[[ Material for this task, beginning ]]

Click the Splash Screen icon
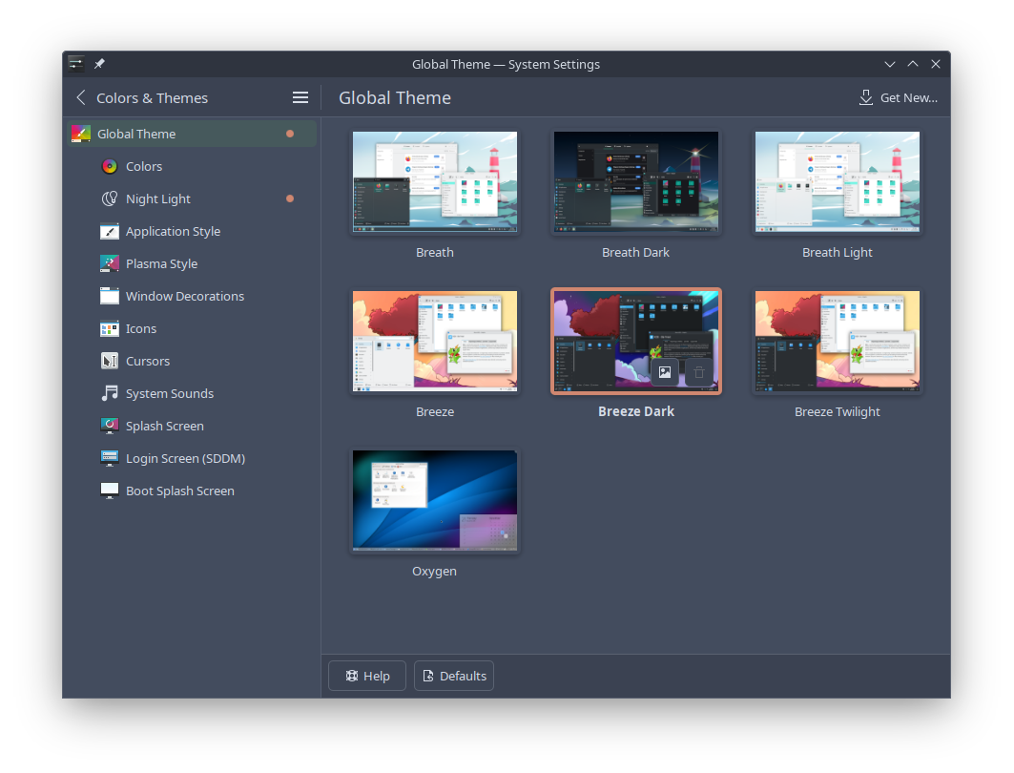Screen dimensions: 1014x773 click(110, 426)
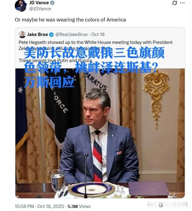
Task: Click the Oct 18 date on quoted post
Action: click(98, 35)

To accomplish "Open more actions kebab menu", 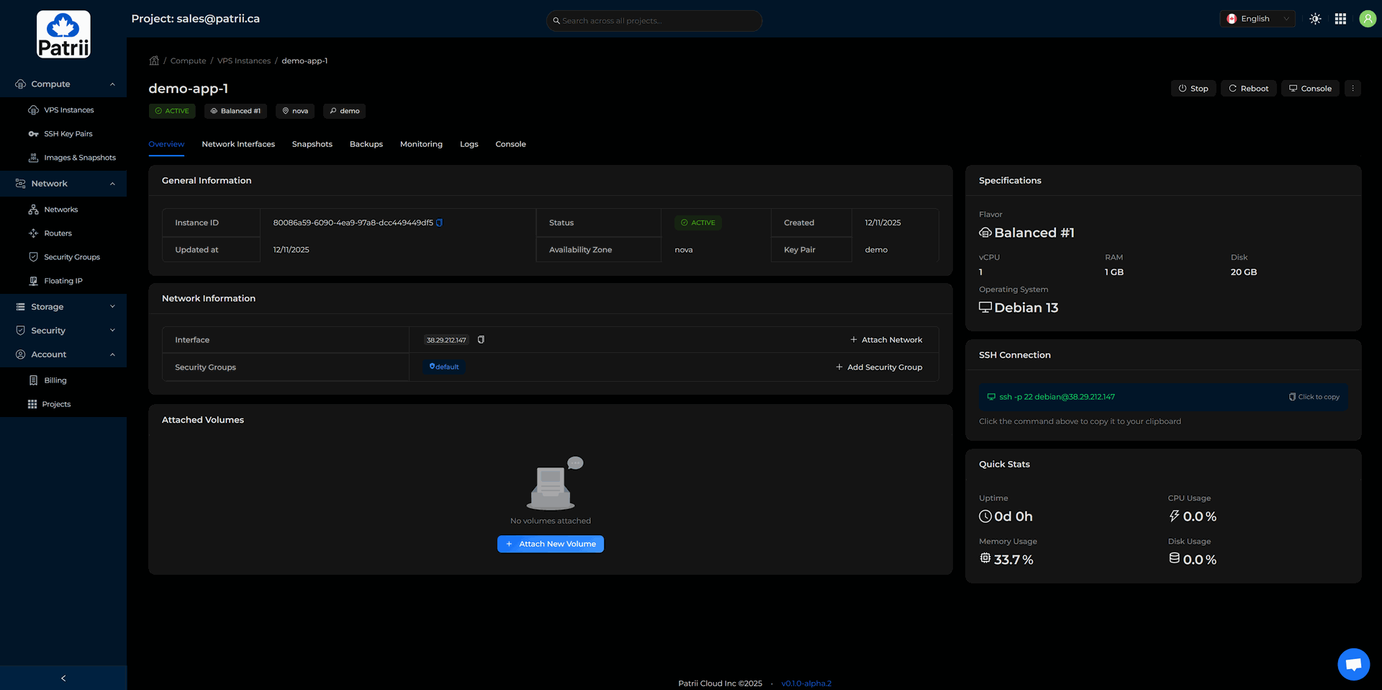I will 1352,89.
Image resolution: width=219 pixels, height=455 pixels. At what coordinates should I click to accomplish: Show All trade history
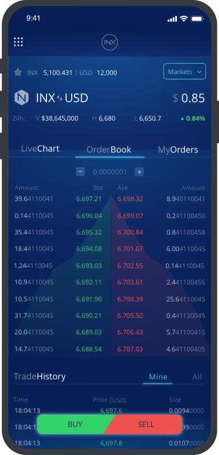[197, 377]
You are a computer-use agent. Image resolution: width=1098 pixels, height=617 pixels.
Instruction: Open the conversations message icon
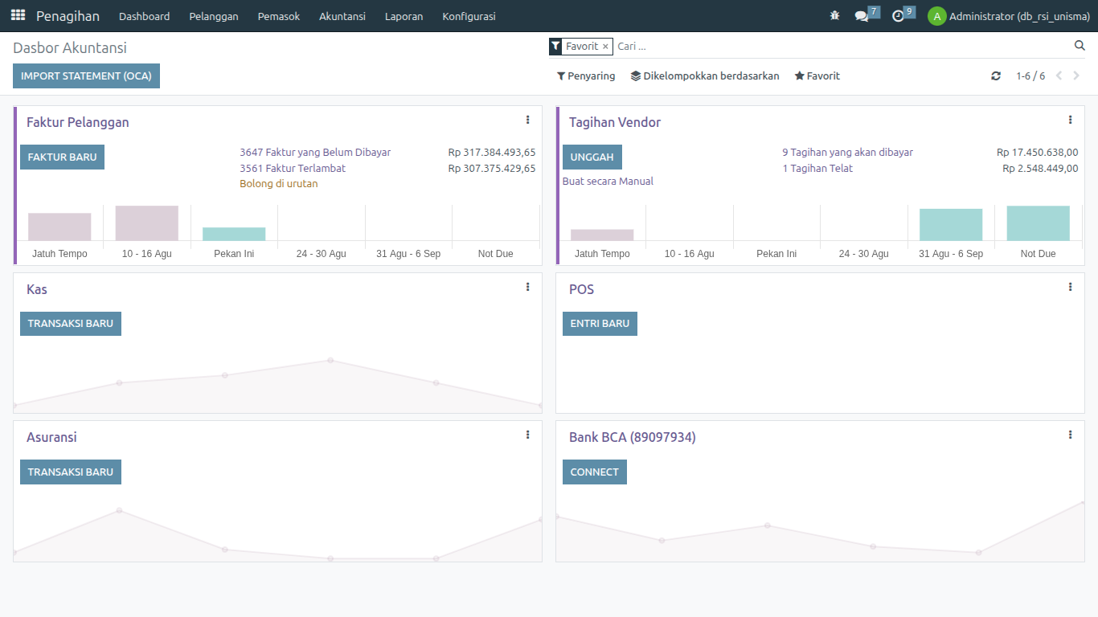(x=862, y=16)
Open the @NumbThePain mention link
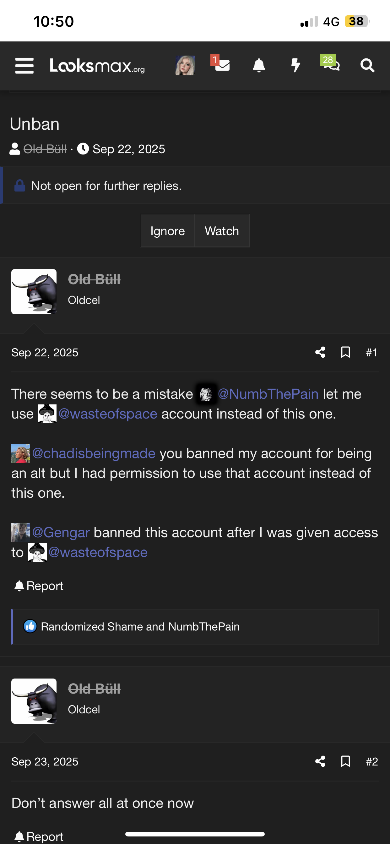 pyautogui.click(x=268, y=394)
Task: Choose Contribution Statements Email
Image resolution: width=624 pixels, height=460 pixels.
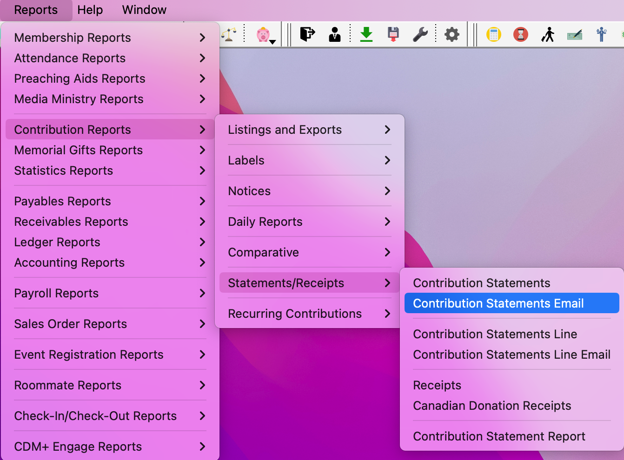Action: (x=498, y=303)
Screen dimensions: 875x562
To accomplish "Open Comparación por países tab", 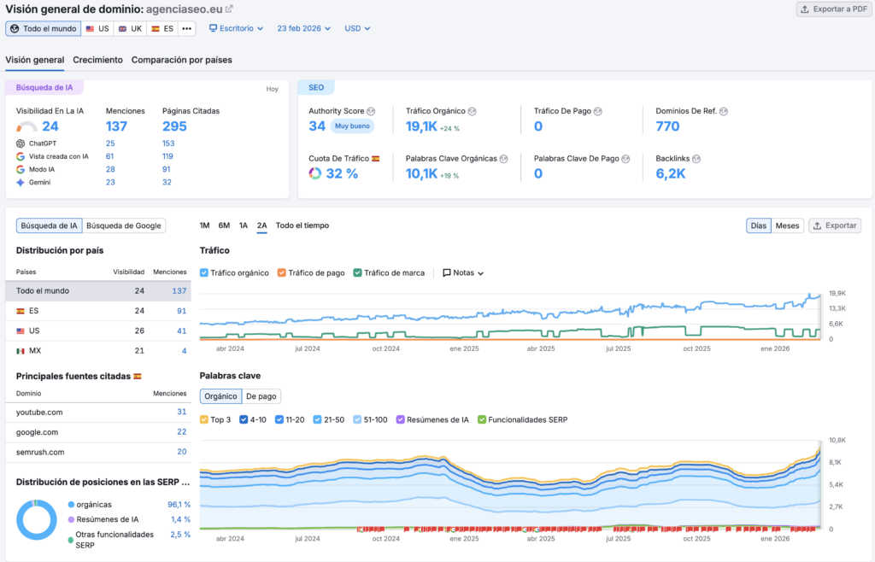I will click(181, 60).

[[ Material for this task, end ]]

◆ Try it:
The lines to reproduce run from the one above containing "You are a computer-use" through the one containing "Task: Choose Contribution Statements Email". Copy them exactly and leave out all pictures.

◆ Result for this task:
You are a computer-use agent. Image resolution: width=1098 pixels, height=617 pixels.
Instruction: Open the conversations message icon
(x=862, y=16)
Open the @NumbThePain mention link
 pyautogui.click(x=268, y=394)
Task: Choose Contribution Statements Email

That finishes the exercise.